Triclosan (TCS), an antimicrobial agent, is an emerging and persistent environmental
pollutant that is often found as a contaminant in surface waters and sediments; hence,
knowledge of its degradability is important. In this study we investigated laccase-mediated
TCS transformation and detoxification, using laccase (from the fungus Ganoderma lucidum)
in the presence and absence of redox mediators. Transformation products were identified
using HPLC, ESI-MS and GC-MS, and transformation mechanisms were proposed. In the
absence of redox mediator, 56.5% TCS removal was observed within 24h, concomitant
with formation of new products with molecular weights greater than that of TCS. These
products were dimers and trimers of TCS, as confirmed by ESI-MS analysis. Among the
various mediators tested, 1-hydroxybenzotriazole (HBT) and syringaldehyde (SYD) significantly
enhanced TCS transformation ( approximately 90%). The presence of these mediators
resulted in products with lower molecular weights than TCS, including 2,4-dichlorophenol
(2,4-DCP; confirmed by GC-MS) and dechlorinated forms of 2,4-DCP. When SYD was used
as the mediator, dechlorination resulted in 2-chlorohydroquinone (2-CHQ). Bacterial
growth inhibition studies revealed that laccase-mediated transformation of TCS effectively
decreased its toxicity, with ultimate conversion to less toxic or nontoxic products.

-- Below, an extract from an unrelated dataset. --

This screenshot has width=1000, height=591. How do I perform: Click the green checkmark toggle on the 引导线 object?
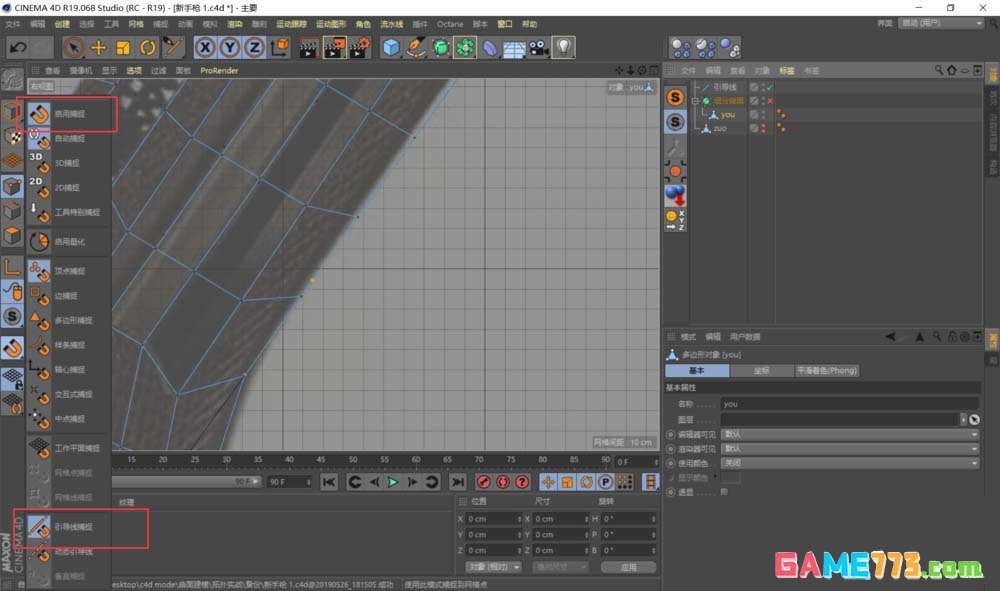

Our results confirmed the involvement of two mechanisms of laccase-catalyzed TCS removal:
(i) oligomerization in the absence of redox mediators, and (ii) ether bond cleavage
followed by dechlorination in the presence of redox mediators. These results suggest
that laccase in combination with natural redox mediator systems may be a useful strategy
for the detoxification and elimination of TCS from aqueous systems.